Veio por dois anos, vive em Macau há mais de quarenta. Amélia António vinha preparada para a aventura de uma vida, longe de imaginar que a experiência se pudesse tornar permanente. As oportunidades com que foi brindada e uma poética insuspeita, escondida nos gestos mais prosaicos do quotidiano, transformaram Macau em lugar de pertença
Texto Marco Carvalho
Nunca bebeu da água do Lilau, mas a cidade entranhou-se nela com uma desenvoltura que hoje lhe parece tão natural como a própria sede. A viver em Macau há 42 anos, Amélia António encontrou na região as oportunidades de trabalho e a concretização profissional que tardavam a despontar em Portugal, mas também uma cidade arrebatadora, onde a poesia do quotidiano se fazia tangível a cada esquina.

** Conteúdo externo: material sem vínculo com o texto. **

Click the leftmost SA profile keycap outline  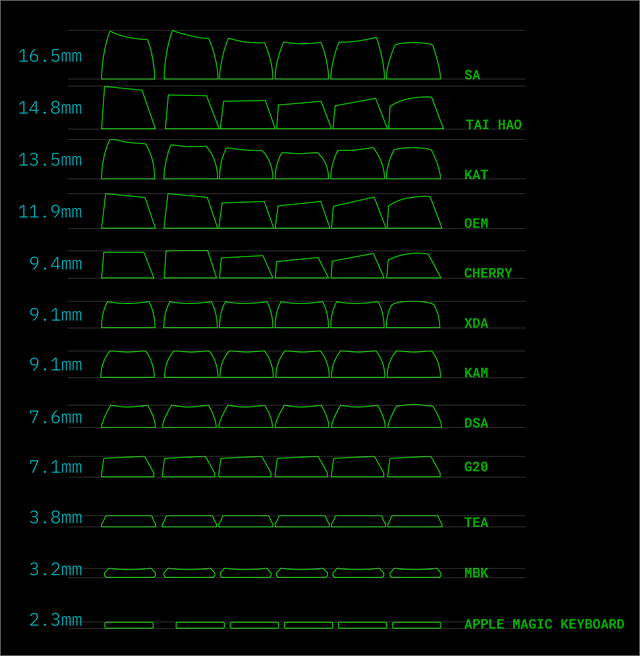(x=128, y=57)
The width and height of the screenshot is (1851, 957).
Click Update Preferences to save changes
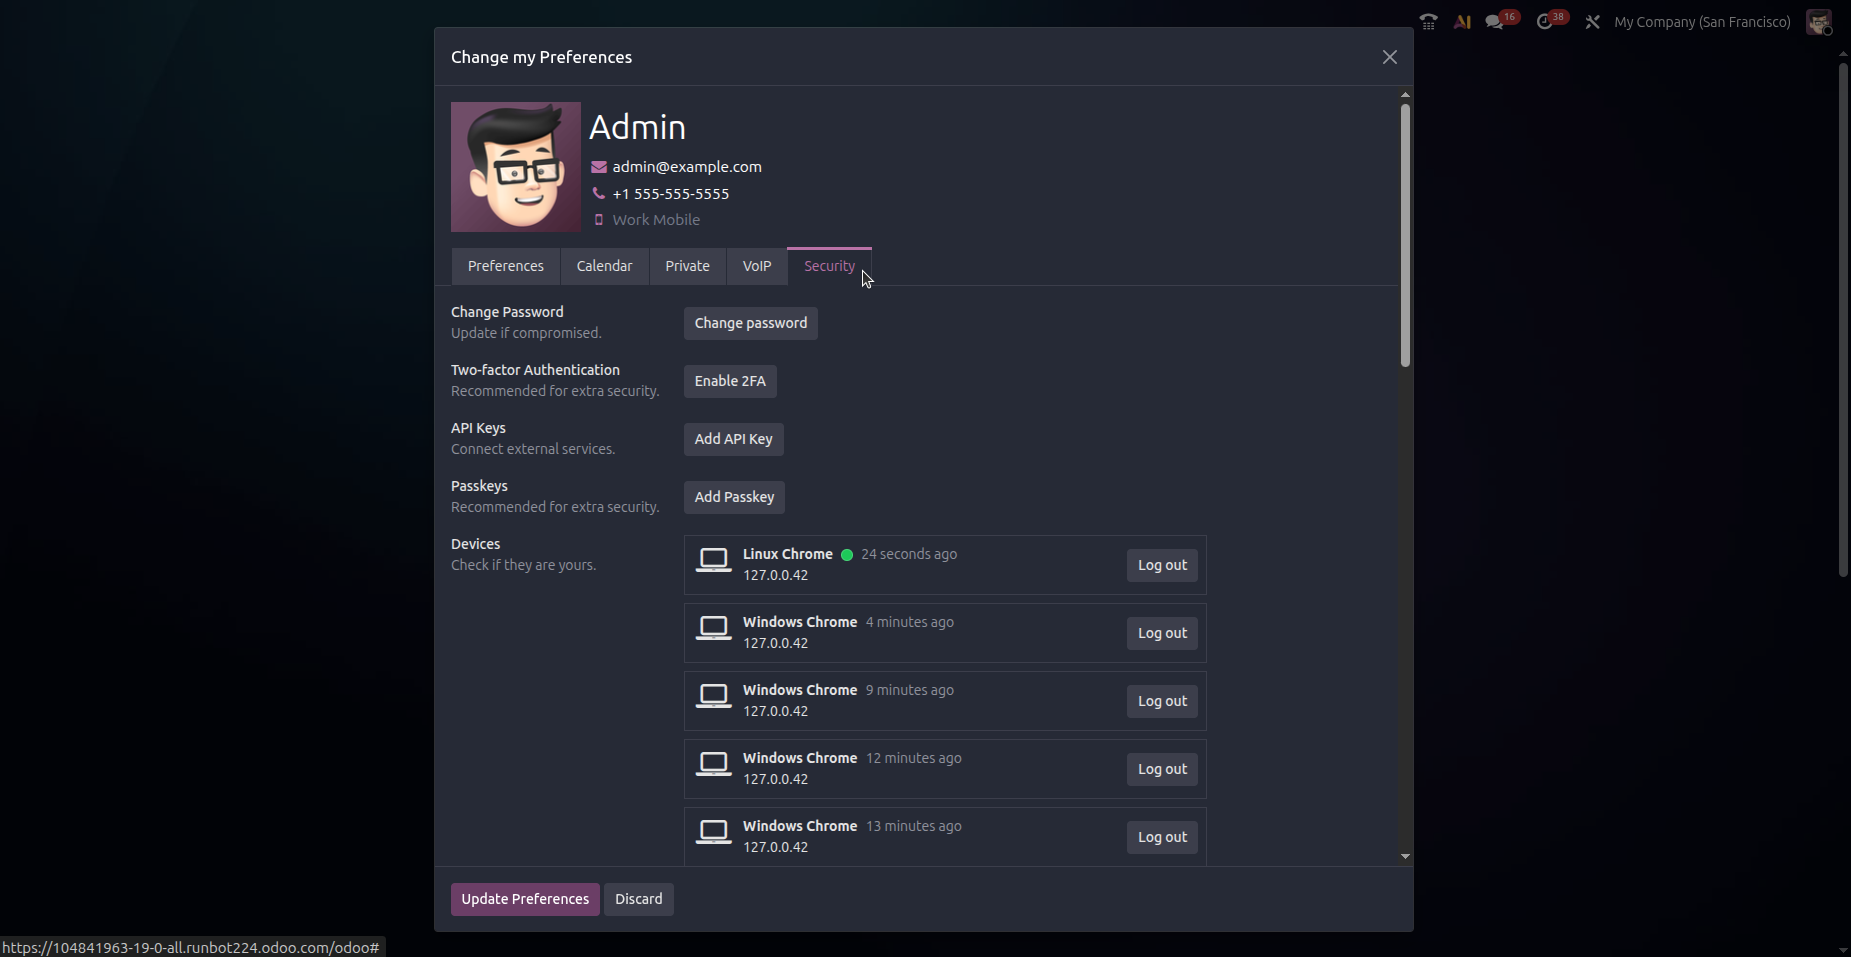pos(524,898)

Os anos passaram, a cidade transformou-se e muito do encanto que enredou a então jovem advogada sobrevive apenas na lembrança, mas Macau conserva a impalpável essência que transformou becos e ruas desconhecidos numa parte fundamental da sua forma de ver e viver o mundo. A Macau de Amélia António é café de antanho, é memória e é mar. São os ecos do fascínio de outrora e a bonomia do crepúsculo. Mas Macau é, mais do que tudo, casa.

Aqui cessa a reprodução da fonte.